GAMA Industry, established in 1970, is the construction arm of the Turkish company Gama Group, founded 1959. Gama Industry specializes in the turnkey construction of industrial facilities, including thermal power plants, refineries, petrochemical plants, hydroelectric power plants, water and wastewater treatment systems, cement factories and pipelines, installation of mechanical/electrical equipment and instrumentation and the construction of high-rise buildings, business and shopping complexes, residences, tourism facilities, social and cultural facilities, health facilities, dams, underground transportation systems and utilities.[1]




In the early 1970s, Gama extended its operations beyond Turkey, completing projects in Iran, Iraq, Jordan, the United Arab Emirates, Saudi Arabia, Malaysia, Russia, Turkmenistan, Uzbekistan, Azerbaijan and Libya.[citation needed]

Gama Industry's steel construction and boiler manufacturing plants produce heavy steel construction elements, industrial steam boilers, pressure vessels and specialised equipment for industrial facilities.

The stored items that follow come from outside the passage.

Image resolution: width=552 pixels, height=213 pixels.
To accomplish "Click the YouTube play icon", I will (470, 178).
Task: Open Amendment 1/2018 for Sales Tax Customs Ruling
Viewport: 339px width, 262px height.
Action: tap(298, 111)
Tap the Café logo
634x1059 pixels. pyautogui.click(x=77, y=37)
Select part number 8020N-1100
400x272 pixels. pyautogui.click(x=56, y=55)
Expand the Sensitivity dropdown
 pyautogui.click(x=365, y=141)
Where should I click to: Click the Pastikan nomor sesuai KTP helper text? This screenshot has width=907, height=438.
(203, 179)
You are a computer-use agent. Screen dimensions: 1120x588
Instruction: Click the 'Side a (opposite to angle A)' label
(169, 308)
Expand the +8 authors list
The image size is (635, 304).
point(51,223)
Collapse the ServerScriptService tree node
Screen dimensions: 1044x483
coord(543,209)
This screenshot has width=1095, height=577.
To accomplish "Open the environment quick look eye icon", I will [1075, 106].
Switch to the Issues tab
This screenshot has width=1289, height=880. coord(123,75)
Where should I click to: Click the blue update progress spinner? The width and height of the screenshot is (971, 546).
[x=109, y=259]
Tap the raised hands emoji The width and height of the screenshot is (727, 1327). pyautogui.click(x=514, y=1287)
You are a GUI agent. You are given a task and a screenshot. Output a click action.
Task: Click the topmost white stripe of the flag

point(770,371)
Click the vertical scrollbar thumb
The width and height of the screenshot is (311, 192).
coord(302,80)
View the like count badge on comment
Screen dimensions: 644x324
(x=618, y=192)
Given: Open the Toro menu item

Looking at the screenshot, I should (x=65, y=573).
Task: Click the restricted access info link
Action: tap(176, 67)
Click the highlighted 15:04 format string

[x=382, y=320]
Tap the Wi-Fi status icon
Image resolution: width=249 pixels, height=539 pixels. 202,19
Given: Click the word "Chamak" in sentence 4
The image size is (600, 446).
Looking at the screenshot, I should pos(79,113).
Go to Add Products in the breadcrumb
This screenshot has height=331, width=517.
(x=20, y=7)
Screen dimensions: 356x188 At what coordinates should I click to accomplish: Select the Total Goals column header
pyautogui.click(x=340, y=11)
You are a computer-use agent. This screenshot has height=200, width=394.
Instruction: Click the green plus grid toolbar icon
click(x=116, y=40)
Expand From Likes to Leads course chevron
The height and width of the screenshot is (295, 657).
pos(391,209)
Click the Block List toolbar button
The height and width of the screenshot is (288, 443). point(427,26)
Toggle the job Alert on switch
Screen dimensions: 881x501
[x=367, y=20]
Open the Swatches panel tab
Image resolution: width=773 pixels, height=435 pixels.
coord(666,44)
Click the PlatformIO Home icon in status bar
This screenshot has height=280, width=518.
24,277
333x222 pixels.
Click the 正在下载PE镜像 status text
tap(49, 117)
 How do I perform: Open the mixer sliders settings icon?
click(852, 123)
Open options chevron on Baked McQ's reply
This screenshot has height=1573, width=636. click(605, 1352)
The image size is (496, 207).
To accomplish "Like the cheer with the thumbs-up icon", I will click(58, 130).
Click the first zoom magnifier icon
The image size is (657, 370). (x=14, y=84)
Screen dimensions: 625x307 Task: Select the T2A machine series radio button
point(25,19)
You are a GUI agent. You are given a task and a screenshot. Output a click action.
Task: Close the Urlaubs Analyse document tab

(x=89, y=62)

The paid-in capital of Gama Industrial Plants Manufacturing and Erection, Inc. is YTL 54,000,000.

Pay scandal in Ireland


GAMA came to public prominence in Ireland when their subsidiary GAMA Construction Ireland was revealed to be paying Turkish workers in the Republic of Ireland €2.20 per hour and working illegal overtime. GAMA were given money for the full wages of workers as part of State contracts (€12.96 an hour), but paid only €2.20 (17%) to their workers, leaving the remainder in Dutch bank accounts which GAMA had access to. GAMA were exposed by Socialist Party elected representatives Mick Murphy and Joe Higgins in the spring of 2005. After a successful strike by its workers, there was a settlement, under which GAMA paid workers all their regular pay at full rates and came to a negotiated settlement on the overtime.

The strike was the subject of a 2006 documentary produced by Frameworks Films.[2]

Disi Water Conveyance Project


GAMA is currently[when?] engaged in a project to build a system to pump 100 million cubic meters of water per year 325 kilometers from 55 wells in the Disi Aquifer to Amman, Jordan. Because GAMA significantly contributed to the project funding, the firm will have ownership of the project for the first 25 years after completion, after which ownership will transfer to the Jordanian government.[3]


  1. ^ Gama Industrial Plants Manufacturing And Erection, Inc. Official Web Site ] Archived 2008-04-15 at the Wayback Machine
  2. ^ "GAMA strike documentary". Retrieved 2020-01-28.
  3. ^ Attwood, Edward (14 July 2009). "US $1bn water project to bring hope to Jordan". Utilities Middle East. Retrieved 23 February 2011.